> **Your objective**:
In the records below, find the line that contains "Termini e condizioni del servizio (693, 1657)" and the line that contains "Cerca (577, 1657)", then retype exactly those two lines and every line between them.
*** Material provided Section Begins ***
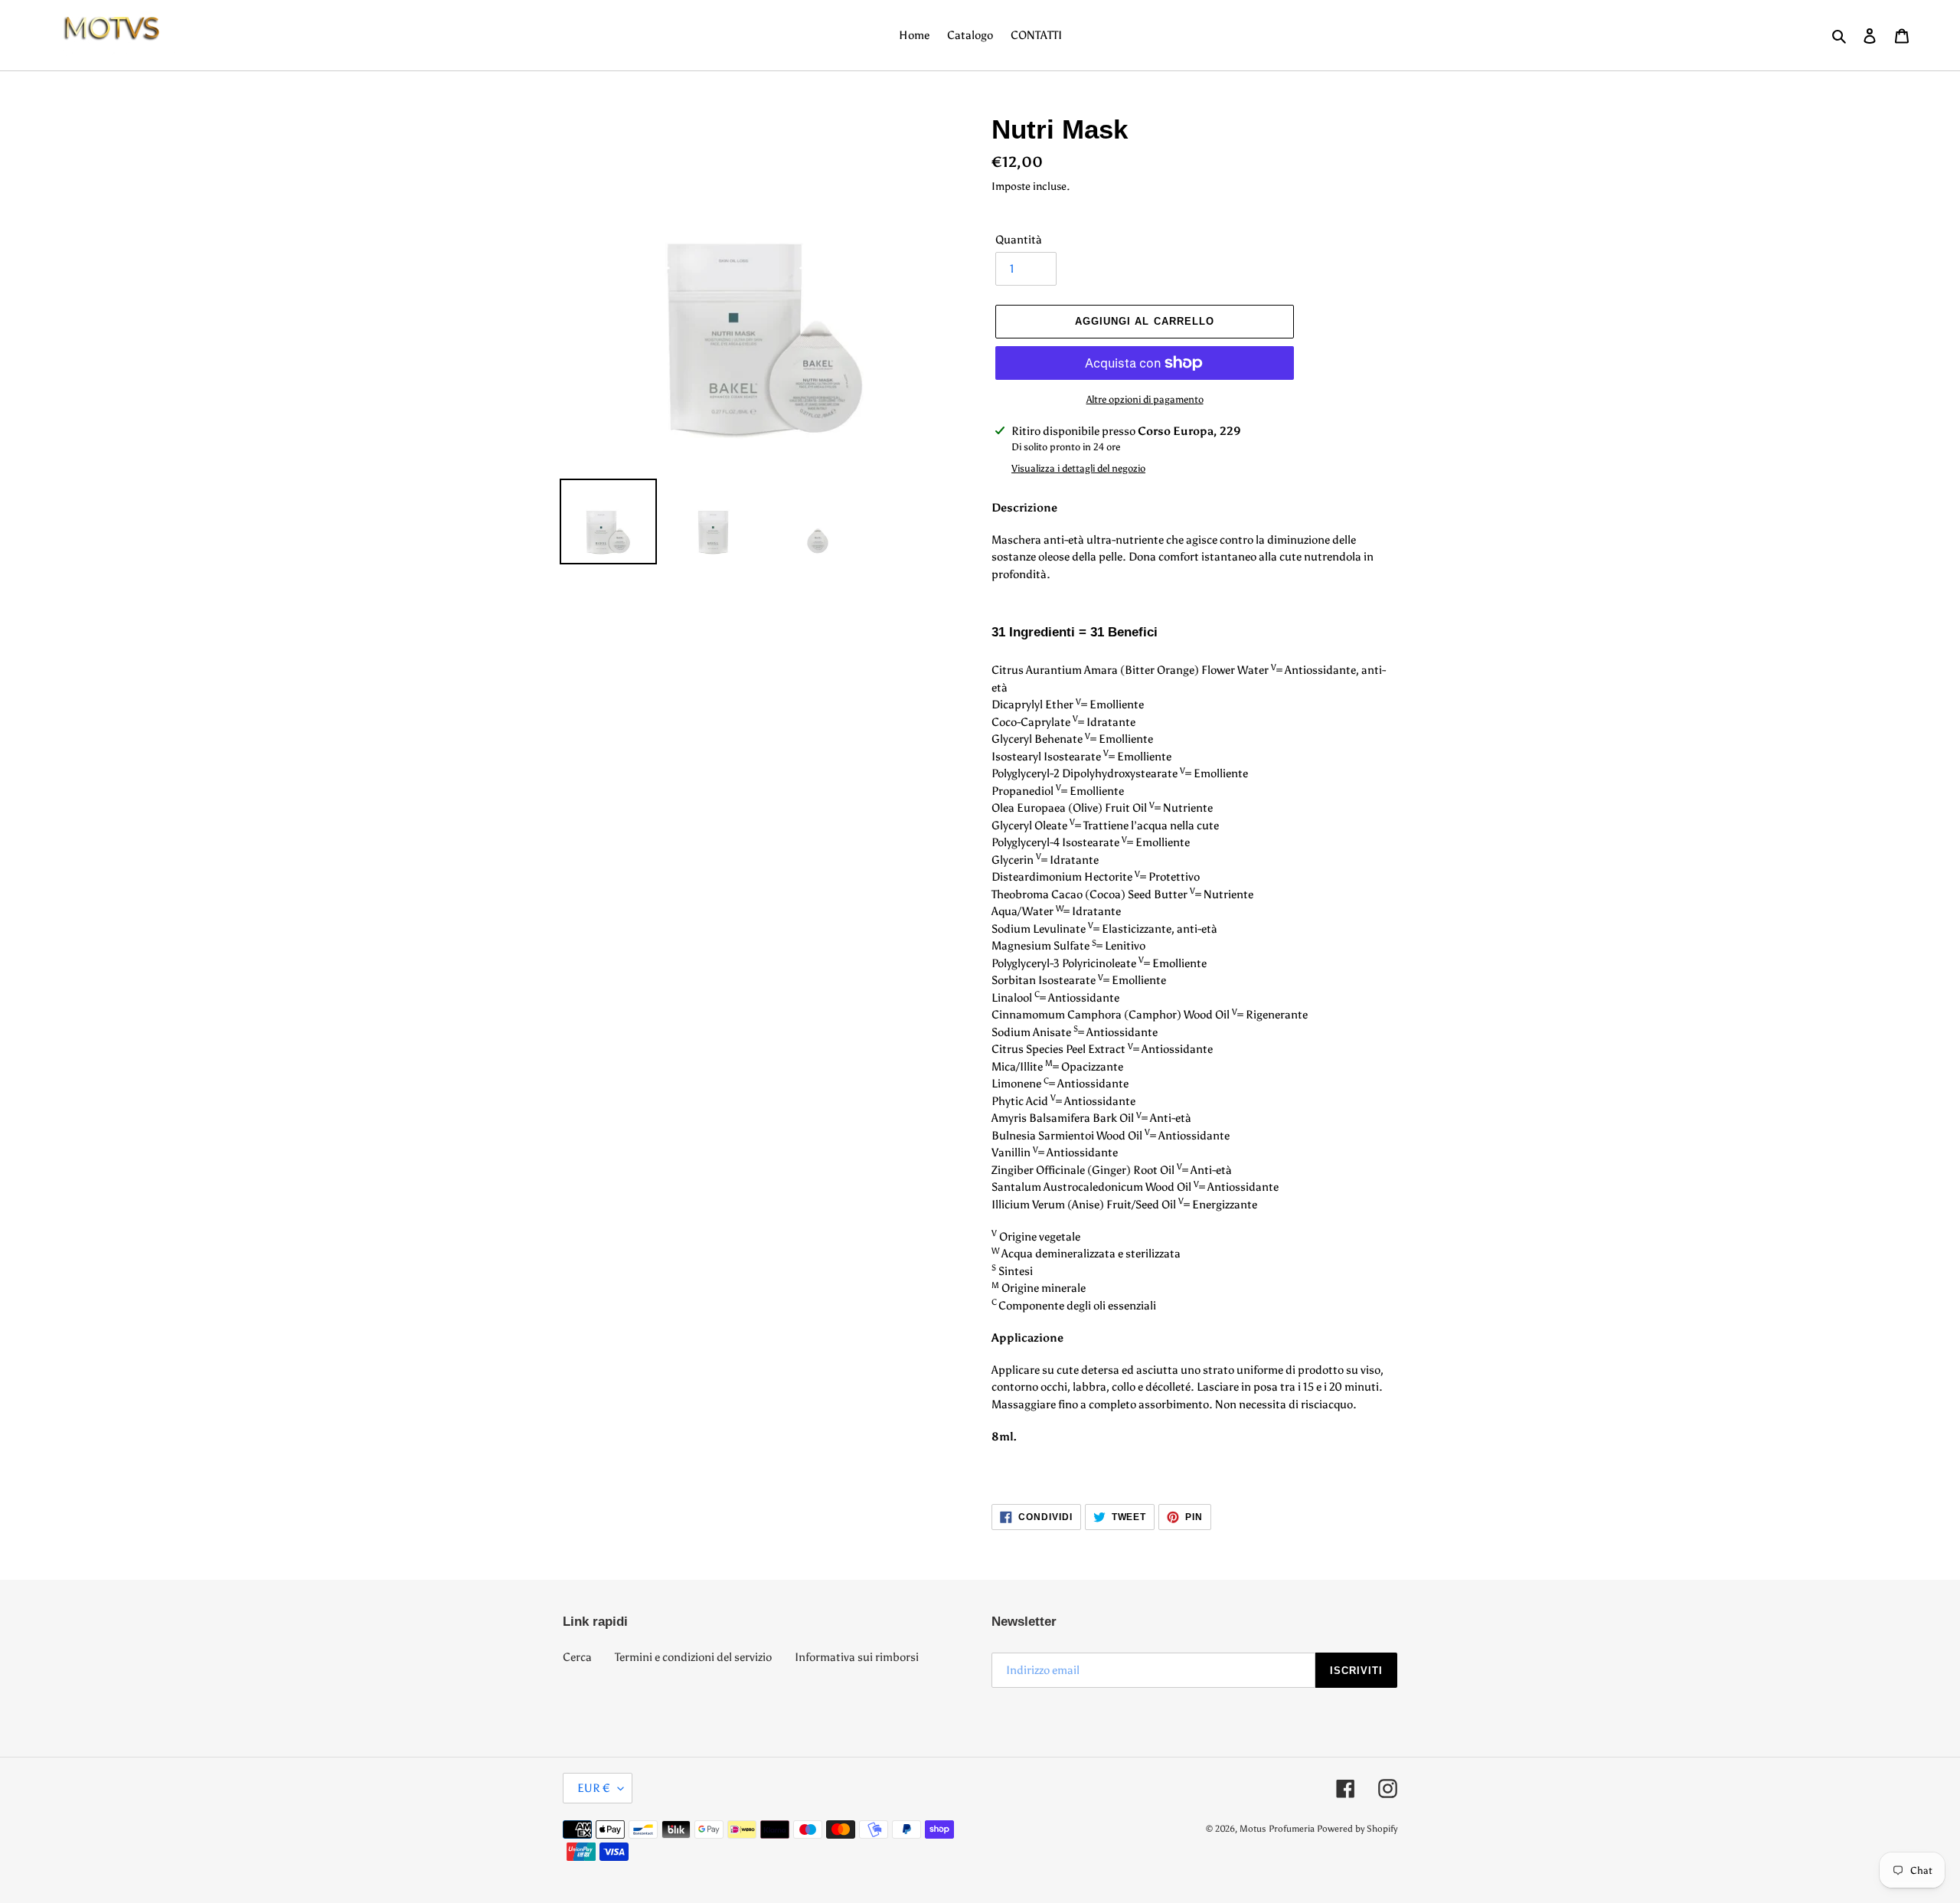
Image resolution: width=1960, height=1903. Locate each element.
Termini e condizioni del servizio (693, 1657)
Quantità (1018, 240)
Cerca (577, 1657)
*** Material provided Section Ends ***
*** Material provided Section Begins ***
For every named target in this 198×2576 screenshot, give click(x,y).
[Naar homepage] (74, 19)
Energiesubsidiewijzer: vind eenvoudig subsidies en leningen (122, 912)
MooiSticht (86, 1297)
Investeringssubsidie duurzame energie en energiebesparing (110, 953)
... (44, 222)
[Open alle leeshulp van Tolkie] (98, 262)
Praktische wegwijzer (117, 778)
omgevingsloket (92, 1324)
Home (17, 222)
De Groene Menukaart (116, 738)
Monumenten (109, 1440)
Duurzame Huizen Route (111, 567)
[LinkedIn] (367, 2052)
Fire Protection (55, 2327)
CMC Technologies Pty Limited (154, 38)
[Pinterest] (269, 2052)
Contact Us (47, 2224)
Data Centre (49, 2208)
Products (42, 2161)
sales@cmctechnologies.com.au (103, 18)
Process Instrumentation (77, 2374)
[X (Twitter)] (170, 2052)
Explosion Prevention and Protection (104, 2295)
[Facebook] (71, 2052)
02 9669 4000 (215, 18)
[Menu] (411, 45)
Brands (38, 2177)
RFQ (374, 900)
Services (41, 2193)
*** Material provided Section Ends ***
> **Answer for this exercise**:
Termini e condizioni del servizio (693, 1657)
Quantità (1018, 240)
Cerca (577, 1657)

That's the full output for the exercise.